We have seen that molecules can escape from the surface of a liquid into the gas phase by vaporization or evaporation. Suppose we conduct an experiment in which we place a quantity of ethanol, C2H5OH, in an evacuated, closed container such as that in Figure 11.20. The ethanol will quickly begin to evaporate. As a result, the pressure exerted by the vapor in the space above the liquid will begin to increase. After a short time the pressure of the vapor will attain a constant value, which we called the vapor pressure of the substance.
FIGURE 11.20 Illustration of the equilibrium vapor pressure over liquid ethanol. In (a) we imagine that no molecules exist in the gas phase; there is zero pressure in the cell. In (b) the rate at which molecules leave the surface equals the rate at which gas molecules pass into the liquid phase. These equal rates produce a stable vapor pressure that does not change as long as temperature remains constant.
The molecules of a liquid move at various speeds. Figure 11.21 shows the distribution of kinetic energies of the particles at the surface of a liquid at two temperatures. The distribution curves are like those shown earlier for gases (Figures 10.15 and 10.16).
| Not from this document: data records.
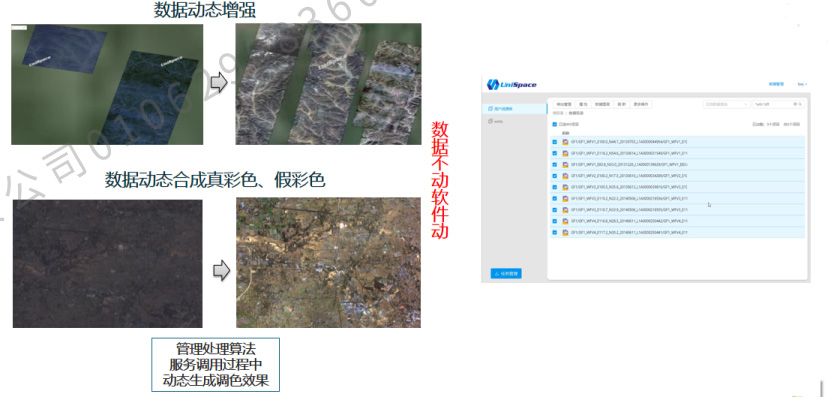Toggle the select-all checkbox above the file list
Viewport: 828px width, 397px height.
click(554, 124)
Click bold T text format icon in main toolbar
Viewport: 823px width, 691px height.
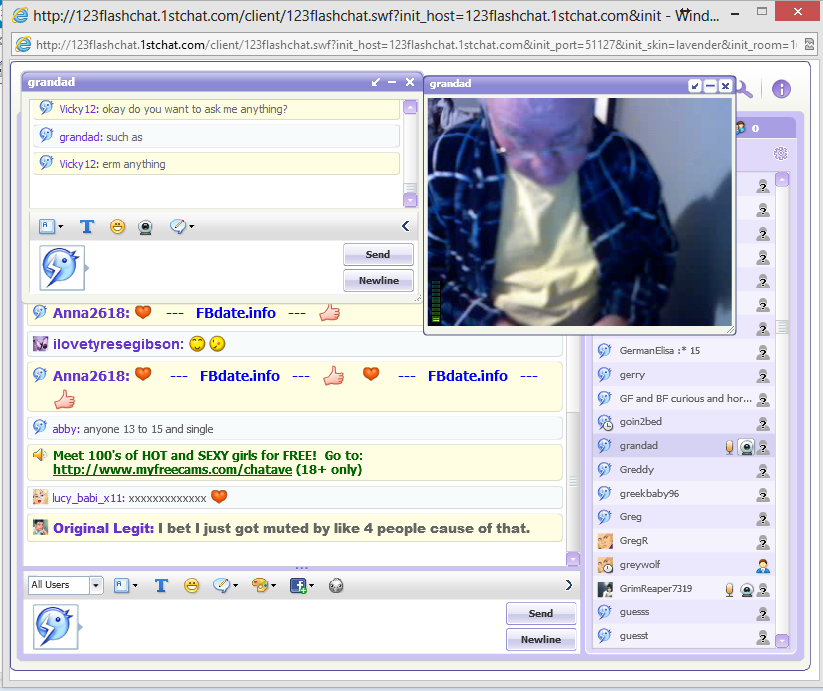pyautogui.click(x=161, y=586)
At any instant some of the molecules on the surface of the liquid possess sufficient energy to escape from the attractive forces of their neighbors. The weaker the attractive forces, the larger the number of molecules that are able to escape into the gas phase, and hence the higher the vapor pressure.
FIGURE 11.21 Distribution of kinetic energies of surface molecules of a hypothetical liquid at two temperatures. The fraction of molecules having sufficient kinetic energy to escape the liquid is given by the shaded area. Notice that the fraction of molecules that can escape increases with increasing temperature.
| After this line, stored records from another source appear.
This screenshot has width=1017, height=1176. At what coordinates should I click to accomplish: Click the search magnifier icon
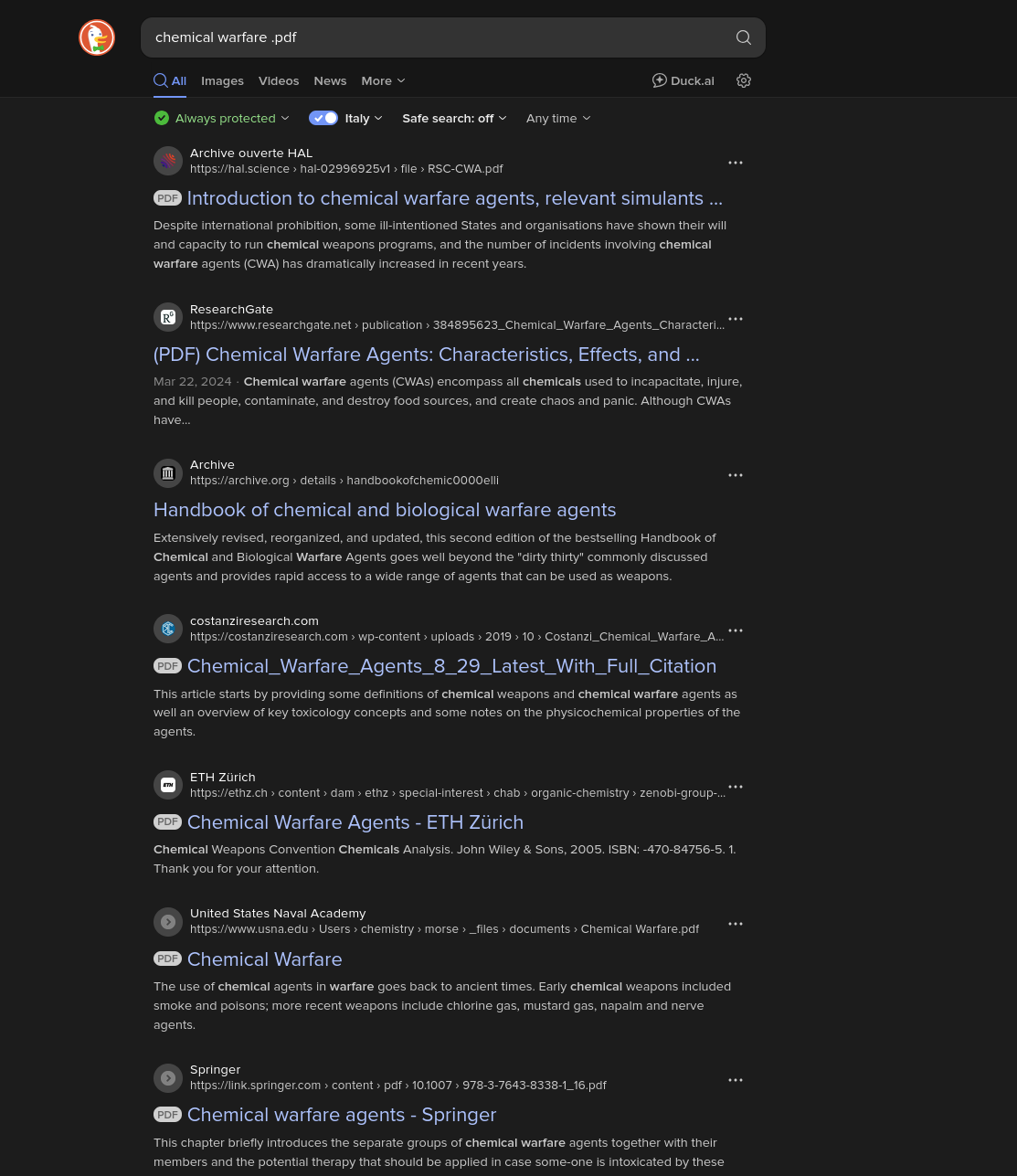click(x=744, y=37)
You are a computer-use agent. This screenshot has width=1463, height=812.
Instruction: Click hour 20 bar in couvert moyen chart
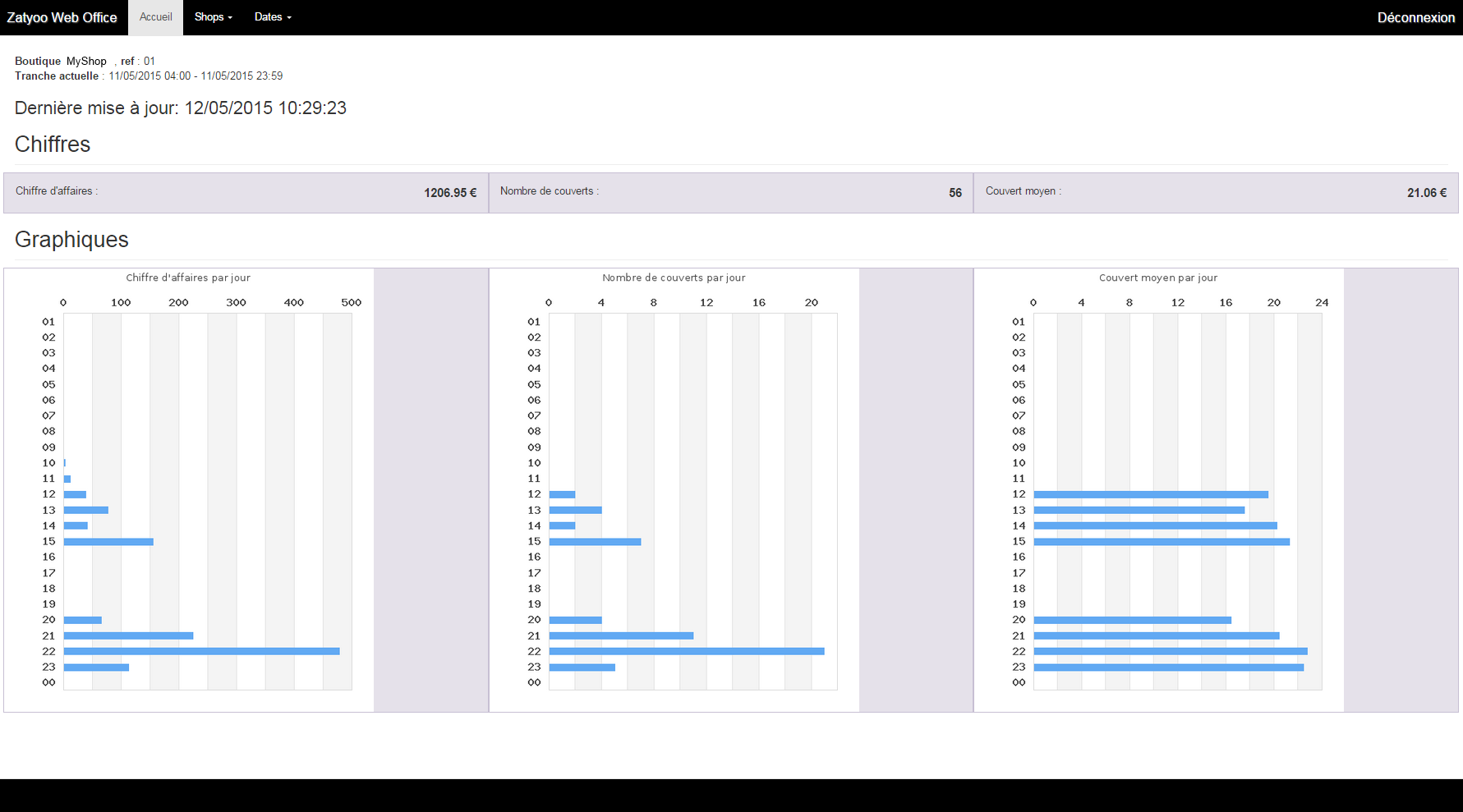[1132, 620]
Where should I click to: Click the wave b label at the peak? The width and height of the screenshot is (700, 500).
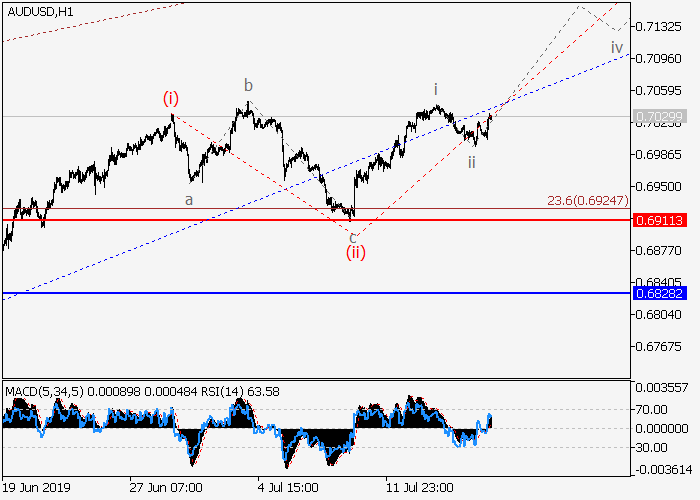248,85
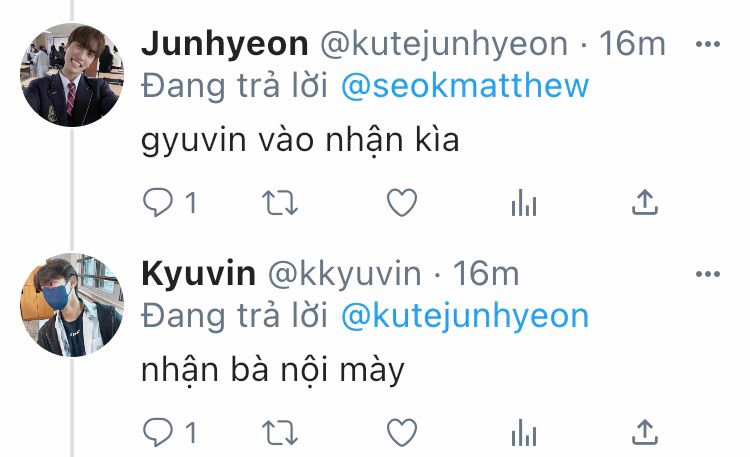The width and height of the screenshot is (750, 457).
Task: Open Kyuvin's masked profile picture
Action: 72,304
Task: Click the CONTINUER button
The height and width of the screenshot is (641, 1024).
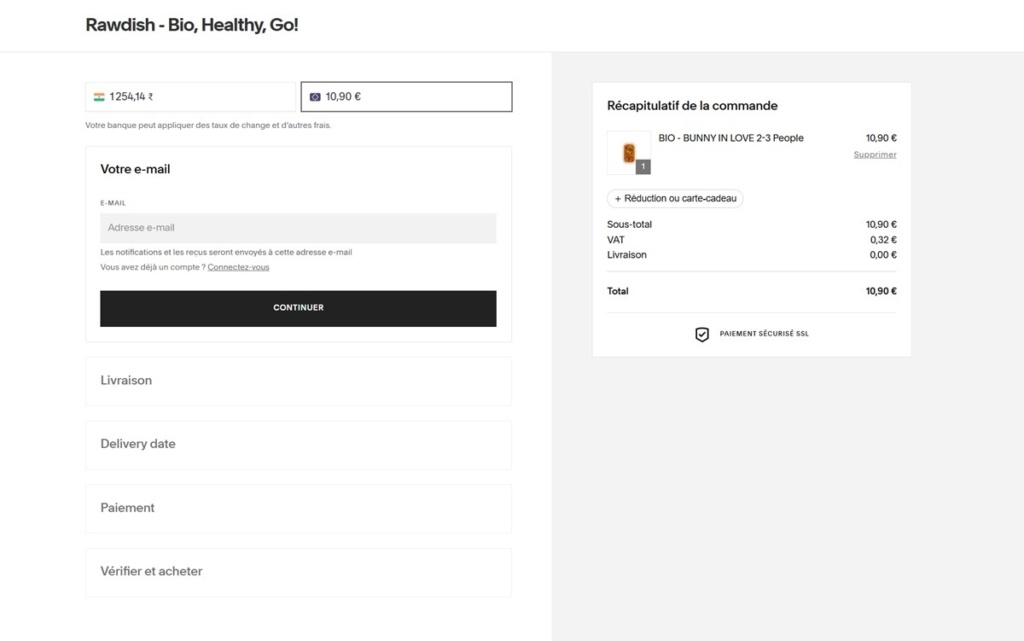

At any particular temperature the movement of molecules from the liquid to the gas phase goes on continuously. However, as the number of gas-phase molecules increases, the probability increases that a molecule in the gas phase will strike the liquid surface and stick there, as shown in Figure 11.20(b). Eventually, the rate at which molecules return to the liquid is exactly equal to the rate at which they escape. The number of molecules in the gas phase then reaches a steady value, and the pressure of the vapor at this stage becomes constant.
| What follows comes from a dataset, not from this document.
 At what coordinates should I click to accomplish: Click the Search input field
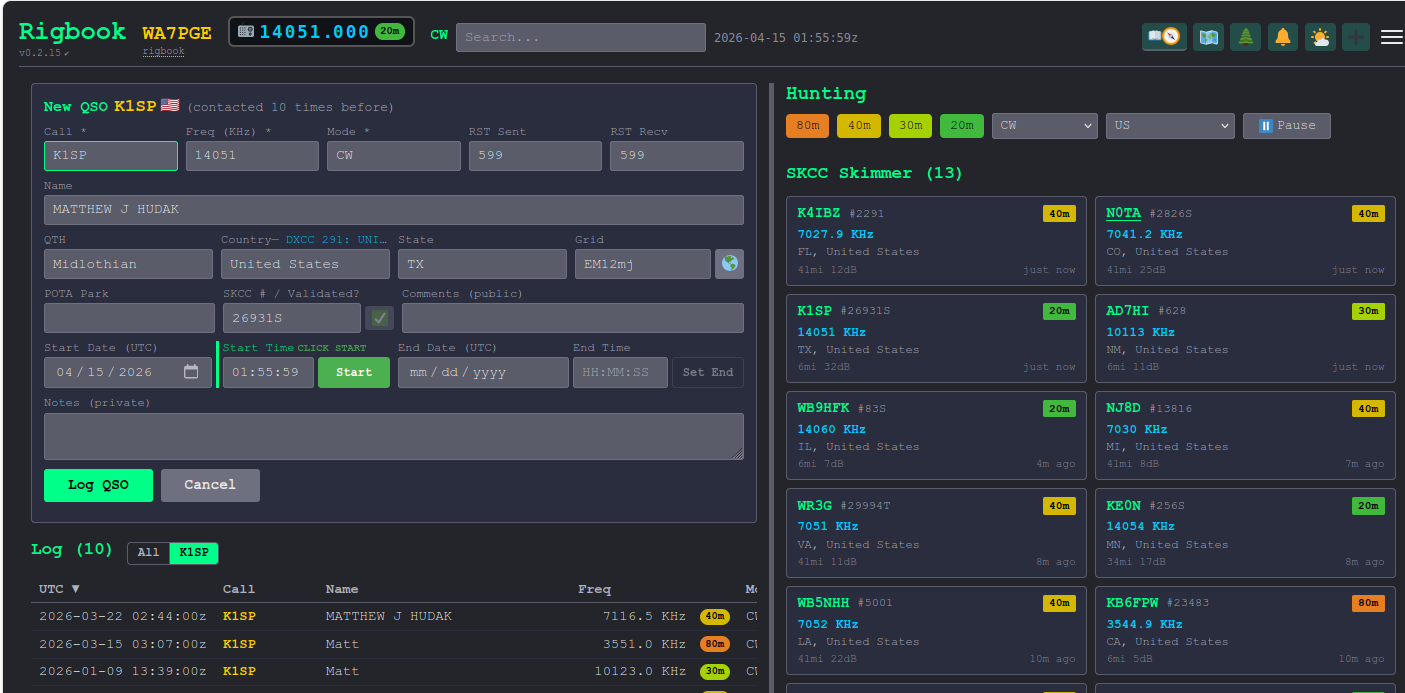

The condition in which two opposing processes are occurring simultaneously at equal rates is called a dynamic equilibrium. A liquid and its vapor are in equilibrium when evaporation and condensation occur at equal rates. The observer may conclude that nothing is occurring during an equilibrium because there is no net change in the system. In fact, a great deal is happening; molecules continuously pass from the liquid state to the gas state and from the gas state to the liquid state. All equilibria between different states of matter possess this dynamic character. The vapor pressure of a liquid is the pressure exerted by its vapor when the liquid and vapor states are in dynamic equilibrium.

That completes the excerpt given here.